According to Gail Lieberman, managing partner with Rudder Capital, a corporate advisory firm, companies should consider ways to get paid by customers faster or even in advance of providing them goods or services. -. One common strategy for achieving this is by providing a discount for customers who pay early. For example, you might give a 2% discount from the invoice amount if the customer pays in 10 days, while a customer who pays after 10 days, but within 30 days, will pay the full amount stated on the invoice – what’s often referred to as 2/10, net 30. Offering a discount means shaving margin, Lieberman explains. “But earning a profit may be a lesser goal than surviving” when cash is short, she adds. A variation of this is to request regular partial payments for work that will be completed over time.

Similarly, make sure your overall invoicing process motivates customers to pay quickly, advises Allison Flexer, manager in Grant Thornton’s financial management practice. It’s not unusual to uncover bottlenecks, such as a cumbersome approval process, and missteps that lead to invoice errors – both of which can cause delays in payment.

2. Ask suppliers for more flexible payment terms

Another option is to ask suppliers to extend better payment terms to help you avoid a cash crunch. For example, a supplier may agree to allow your company to pay in installments over a longer period rather than paying the entire amount at once. “Or, you can try to negotiate more extended payment terms,” Flexer says. For instance, rather than paying within 30 days, you can ask about paying within 45 days.

3. Evaluate your spending and identify ways to trim it

Even small cuts can free up cash. Lieberman worked with a midsize ad agency in which many employees traveled and rented cars. The company had negotiated an umbrella insurance policy to cover the rentals, so management advised employees not to accept the insurance offered by car rental companies. Many still did. “It’s a leaky faucet type of expense,” she says. That means money is going into the business without benefiting the company.

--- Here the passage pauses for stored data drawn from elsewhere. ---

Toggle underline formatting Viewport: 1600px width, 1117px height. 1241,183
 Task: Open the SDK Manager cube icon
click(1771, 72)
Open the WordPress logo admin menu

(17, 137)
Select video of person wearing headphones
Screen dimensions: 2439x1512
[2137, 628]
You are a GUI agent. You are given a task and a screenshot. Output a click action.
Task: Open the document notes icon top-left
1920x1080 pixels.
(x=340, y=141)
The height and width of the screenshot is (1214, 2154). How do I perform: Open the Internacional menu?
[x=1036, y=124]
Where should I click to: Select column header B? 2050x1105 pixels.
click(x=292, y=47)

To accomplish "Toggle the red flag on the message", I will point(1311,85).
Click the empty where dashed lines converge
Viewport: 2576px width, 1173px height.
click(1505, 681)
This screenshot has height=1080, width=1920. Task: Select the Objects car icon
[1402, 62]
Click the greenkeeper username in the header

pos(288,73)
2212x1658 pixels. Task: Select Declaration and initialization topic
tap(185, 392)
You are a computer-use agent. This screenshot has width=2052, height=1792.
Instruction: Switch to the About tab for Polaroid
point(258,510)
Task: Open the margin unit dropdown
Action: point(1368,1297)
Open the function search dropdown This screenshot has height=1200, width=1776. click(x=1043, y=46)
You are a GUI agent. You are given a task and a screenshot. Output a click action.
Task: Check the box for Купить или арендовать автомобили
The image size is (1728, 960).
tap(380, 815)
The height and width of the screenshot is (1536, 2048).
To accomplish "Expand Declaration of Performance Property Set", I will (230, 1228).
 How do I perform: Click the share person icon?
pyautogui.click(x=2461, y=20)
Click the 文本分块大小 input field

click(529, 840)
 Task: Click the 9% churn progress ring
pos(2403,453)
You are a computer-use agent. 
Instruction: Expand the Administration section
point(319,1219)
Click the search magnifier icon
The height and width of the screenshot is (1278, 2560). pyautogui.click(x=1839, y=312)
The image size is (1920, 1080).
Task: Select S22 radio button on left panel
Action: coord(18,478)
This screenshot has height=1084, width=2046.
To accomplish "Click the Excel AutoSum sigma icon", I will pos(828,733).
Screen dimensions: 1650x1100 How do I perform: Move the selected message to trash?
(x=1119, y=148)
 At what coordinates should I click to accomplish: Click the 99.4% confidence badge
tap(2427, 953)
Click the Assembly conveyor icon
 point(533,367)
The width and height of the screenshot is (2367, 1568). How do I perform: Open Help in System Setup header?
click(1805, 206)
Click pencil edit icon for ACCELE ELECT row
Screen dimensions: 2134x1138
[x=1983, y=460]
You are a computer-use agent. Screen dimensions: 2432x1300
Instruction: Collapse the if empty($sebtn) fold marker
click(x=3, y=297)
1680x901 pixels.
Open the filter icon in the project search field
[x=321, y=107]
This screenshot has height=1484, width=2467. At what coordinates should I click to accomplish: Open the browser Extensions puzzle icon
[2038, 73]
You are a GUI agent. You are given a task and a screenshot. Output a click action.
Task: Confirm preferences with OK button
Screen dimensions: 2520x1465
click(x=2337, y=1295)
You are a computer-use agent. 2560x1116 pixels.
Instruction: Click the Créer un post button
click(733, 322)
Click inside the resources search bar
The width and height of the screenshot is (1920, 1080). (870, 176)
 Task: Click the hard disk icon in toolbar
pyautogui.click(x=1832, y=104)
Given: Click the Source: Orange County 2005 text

Also watch inventory levels. Allowing goods to languish on a backroom shelf “is like putting cash in a closet,” says Dennis Ceru, adjunct professor of entrepreneurship at Babson College. Calculate how much inventory you realistically need to cover anticipated sales and aim to hold about that much.

4. Find loans and grants available through state and local agencies

Rather than focus on payment terms or operations, a company might instead look for outside sources of cash. Grants and financing offered by local or state economic development agencies are options often overlooked by businesses, Ceru suggests. The City of Cleveland, for example, offers long-term, fixed-rate financing to businesses that can’t access traditional bank financing. Since local economic development agencies often have their own lending criteria, businesses that are ineligible for bank or credit union loans may qualify.

The economic development agencies in your local area or state likely have a website, and that may show current financing or grant opportunities. You can also call them directly to inquire.

5. Consider asset-based financing

As the term suggests, this form of financing is secured by the assets of your business, such as accounts receivable, inventory, or equipment. One version is factoring, in which a business sells the right to collect on an invoice to a financing company (“the factor”). The factor advances a portion of the invoice total, such as 70% to 75%, and forwards the remainder, less its discount, when the customer pays the bill.

A word of caution: asset-based financing can be expensive. A 4% discount on an invoice that’s paid in 90 days equates to an annualized rate of about 16%; that increases to 17.18% if interest is compounded monthly. “They can be onerous terms,” Lieberman says. On the other hand, if it’s the only source of financing available, a business may need to consider it, she notes.

The phrase “cash is king” has become a cliché for a reason. No business can survive for long without it. Fortunately, most businesses can take steps to identify sources of cash and free up their own cash flow.